Russian nesting doll (synonyms - nested doll, stacking doll) or matryoshka as it is sounded in Russian - probably, the most popular Russian national souvenir. The wide fame was won by Russian matryoshka (nesting doll) far abroad. At all large exhibitions, fairs, the festivals held in different counties of the world, amusing cheerful nesting dolls were most fascinating exhibits. Also it seems, that matroyshka nesting doll has come to us from a gray-haired antiquity, from the world of legends and fairy tales. Actually this wooden doll is about hundred years.
Although nesting doll (matryoshka) is famous all over the world it is hard to find books about this phenomena. Have a look at sites dedicated to Russian souvenirs and you will see that all stories about nesting dolls are quite contradictory. The reason is that authors of sites did not have good materials on this subject. I suppose that this page will add some understanding of nesting doll roots and history.
The very beginning of Russian matryoshka
The first Russian nesting doll (matryoshka) was born in 1890 in the workshop "Children's Education" situated in Abramtsevo estate new Moscow.
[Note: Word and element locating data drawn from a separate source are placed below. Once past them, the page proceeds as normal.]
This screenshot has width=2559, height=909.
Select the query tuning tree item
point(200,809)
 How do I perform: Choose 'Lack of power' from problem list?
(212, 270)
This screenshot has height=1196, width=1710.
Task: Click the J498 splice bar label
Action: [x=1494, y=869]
The owner of Abramtsevo was Sava Mamontov - industrialist and a patron of the arts.
The first Russian nesting doll!
The end of the 19 century in Russia was a time of great economic and cultural development. Mamontov was one of the first who patronized artist who were possessed by the idea of the creation of a new Russian style. Many famous Russian artists worked along with folk craftsmen in workshops Mamontov.
7-piece matryoshka "Fukuruma", Japan. Late 1890s(to see the larger image click on the picture)
Once at a tradition Saturday meeting somebody brought a funny Japanese figurine of a good-nature bold head old man Fukuruma. The doll consisted of some other figurines nestled one another. It had 7 figurines. There was a legend that the first doll of such type on Island Honshu where Fukuruma was brought from was made by unknown Russian monk.
Really, this type of nesting toys was well known before - Russian crafters turned wooden Easter eggs, apples.
Why it is called "Matryoshka"
Russian wooden dolls within smaller dolls were called matryoshka. In old Russian among peasants the name Matryona or Matriosha was a very popular female name. Scholars says this name has a Latin root "mater" and means "Mother". This name was associated with the image of of a mother of a big peasant family who was very healthy and had a portly figure.
Subsequently, it became a symbolic name and was used specially to image brightly painted wooden figurines made in a such way that they could taken apart to reveal smaller dolls fitting inside one another.